Vorliegender Auszug:
○ ○ ○ ○ ○ ○ ○
Hella habe in den letzten Jahren bereits viel unternommen und die Kostenbasis kontinuierlich verbessert, sagte Breidenbach. Seit August 2018 sei die weltweite Belegschaft um rund 5400 Stellen reduziert worden. Doch das allgemeine Marktumfeld habe sich noch einmal deutlich verändert. Dies habe weitere Schritte notwendig gemacht. Parallel zum geplanten Stellenabbau in Deutschland will Hella auch seine weltweiten Standorte unter die Lupe nehmen.

Der Stellenabbau hierzulande soll einen jährlichen Beitrag zum Ergebnis vor Zinsen und Steuern (Ebit) in Höhe von rund 140 Millionen Euro bringen, mit dem größten Teil bereits ab dem Geschäftsjahr 2022/2023. Im Gegenzug fallen Einmalkosten von circa 240 Millionen Euro an, die weitestgehend im laufenden Geschäftsjahr 2020/2021 verbucht würden.
○ ○ ○ ○ ○ ○ ○
Datenzeilen:
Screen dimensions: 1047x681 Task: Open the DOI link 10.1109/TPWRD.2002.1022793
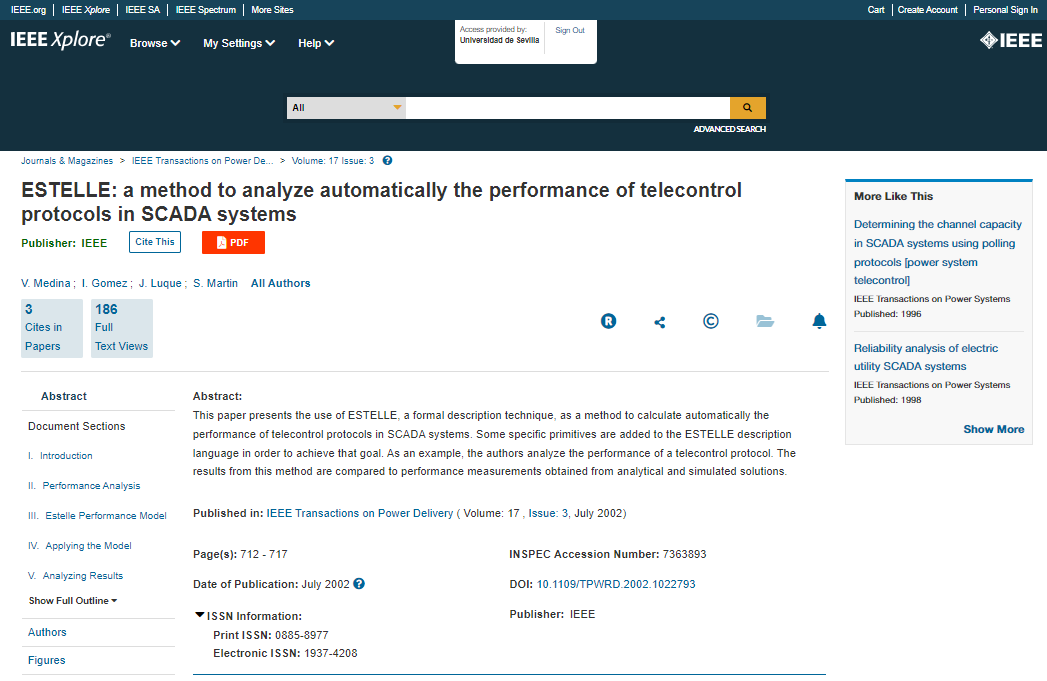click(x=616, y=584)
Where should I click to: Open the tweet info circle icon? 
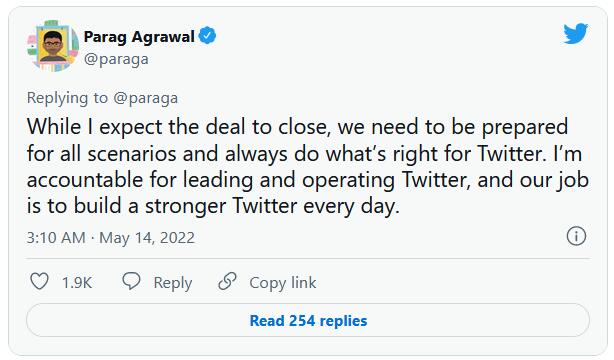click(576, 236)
○ ○ ○ ○ ○ ○ ○
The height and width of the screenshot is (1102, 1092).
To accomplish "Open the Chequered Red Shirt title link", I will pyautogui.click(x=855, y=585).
○ ○ ○ ○ ○ ○ ○
Ziel A: Nennen Sie alle Zeitangaben mit Jahreszahl, die der Auszug über den Stellenabbau bei Hella enthält.
Ziel B: Überarbeiten Sie im Hella-Auszug alles von „Der Stellenabbau hierzulande“ bis hinunter zu „2020/2021 verbucht würden.“, und setzen Sie dabei „Sonderkosten“ an die Stelle von „Einmalkosten“.

Ergebnis der Übung A:
August 2018
Geschäftsjahr 2022/2023
Geschäftsjahr 2020/2021

Ergebnis der Übung B:
Der Stellenabbau hierzulande soll einen jährlichen Beitrag zum Ergebnis vor Zinsen und Steuern (Ebit) in Höhe von rund 140 Millionen Euro bringen, mit dem größten Teil bereits ab dem Geschäftsjahr 2022/2023. Im Gegenzug fallen Sonderkosten von circa 240 Millionen Euro an, die weitestgehend im laufenden Geschäftsjahr 2020/2021 verbucht würden.